The other key reform introduced by the bill is the removal of the mandatory requirement for an association to hold public liability insurance except in cases where the association owns or leases property or are trustees of land under the Land Act 1994. Until now many associations faced potential oblivion because they could not afford or were not able to obtain public liability insurance for any number of reasons. There have been several of those in my electorate. In some cases the cost of public liability insurance was prohibitively high, forcing associations to pay huge sums for insurance that they did not require. Some associations have had to cease or suspend their activities. As a result of the reforms that this government has introduced, that situation has now much improved. The bill will, nevertheless, deliver significant cost savings to smaller organisations whose activities carry a low risk of attracting legal liability.

Under the reforms, the management committees themselves will be obliged to consider whether public liability insurance is needed. The committee is then required to report its decision to its members and to advise others who might be affected by its activities whether or not it has public liability insurance. There will be many hundreds of organisations whose activities do not present any risk at all to their members or to others who take advantage of the activities that the group undertakes. These groups will benefit from the amendment making public liability insurance optional for many, many associations.

Members of the associations and their committees will bring their knowledge, experience, judgement and common sense to bear in undertaking a realistic and thorough assessment of the risks of injury, loss and damage posed by carrying out their activities and in deciding whether it is prudent to obtain public liability insurance cover. Those in the best position to judge these issues are the people who run the organisations themselves. They have the experience, knowledge and, most importantly, they will exercise their judgement with the best interests of their association at heart. This is a far better system, removing a one-size-fits-all requirement that has, in the past, been the downfall of some organisations and has crippled others, forcing them into hibernation.

The bill also introduces a number of other amendments that will make dispute resolution simpler and the administration of the organisation more straightforward. In particular, the relaxed quorum requirements are welcome and will facilitate a number of those smaller organisations to conduct validly constituted meetings without having to have meetings deferred which only makes it more frustrating and inconvenient for people who do turn up as they have to come again. That is an important amendment. So, too, is the amendment that will facilitate people to participate validly in meetings by telephone or other electronic device. In this modern age that is overdue and is a welcome reform. It will be of particular benefit to members of organisations in rural and regional areas who would otherwise have to travel long distances in order to participate in meetings.

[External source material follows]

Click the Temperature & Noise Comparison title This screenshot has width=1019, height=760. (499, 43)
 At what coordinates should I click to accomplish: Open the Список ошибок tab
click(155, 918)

For the many sporting clubs, artistic and cultural societies, political and religious associations, charitable groups, youth groups, environment groups and any number of voluntary and community based organisations, these amendments will be very welcome. Not only will they save valuable funds and time; they will also relieve people of the burden of raising money to comply with unnecessary red tape, using the resources instead to pursue the objectives of their organisation.

I take this opportunity to pay tribute to all of the people who volunteer in the hundreds and hundreds of community based organisations and associations around this state. They do a fantastic job. They give generously of their time, experience and in many cases they open their wallets as well as their hearts. At a time when governments around the country, including the government in Queensland, are looking to and relying upon incorporated associations to partner government in the delivery of community services, these reforms are timely and particularly welcome. I congratulate the minister and the people involved in the consultations that have taken place and I commend the bill to the House.